Life after Talal Chahine
"People don't look up," says Zach Antworth, who knows firsthand. When his glass art store the Foggy Bottom Bayou opened a year ago on the second floor above Mr. Greek's Coney Island on State Street, hardly anyone knew it was there-until he found out he could put up banner signs in the windows. The banners, Antworth says, "really helped-that way too we could do it without going through expensive city [sign] ordinances."
Antworth, thirty-seven, co-owns the store with his brother Scott Antworth, thirty-eight, and longtime friend Kevin Davis, thirty-seven. They describe themselves as glass artists. While colorful glass pipes are their specialty, they make everything from pendants to pens to marbles to wineglasses, and they'll custom-make just about anything.

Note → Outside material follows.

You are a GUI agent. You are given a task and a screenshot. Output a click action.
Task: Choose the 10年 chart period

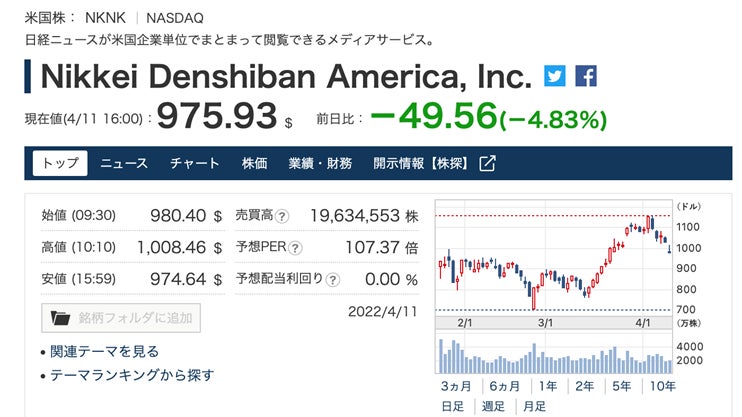[662, 386]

Zach got into glass blowing by chance. A musician by training, he was setting up a recording studio in the old Performance Network building on Washington with the inten-tion of making his living as a musician. "Right next door to me were about ten glass artists, and all were moving out except one," Zach says. "He would have been forced to move out because he couldn't pay the rent, so I offered to pay half the rent if he'd take me on as an apprentice." As it turned out, Zach loved the work, and even better, it was easier to make a living blowing glass than playing music. Eight years ago he taught his brother and Kevin Davis, and they've all been doing it professionally ever since.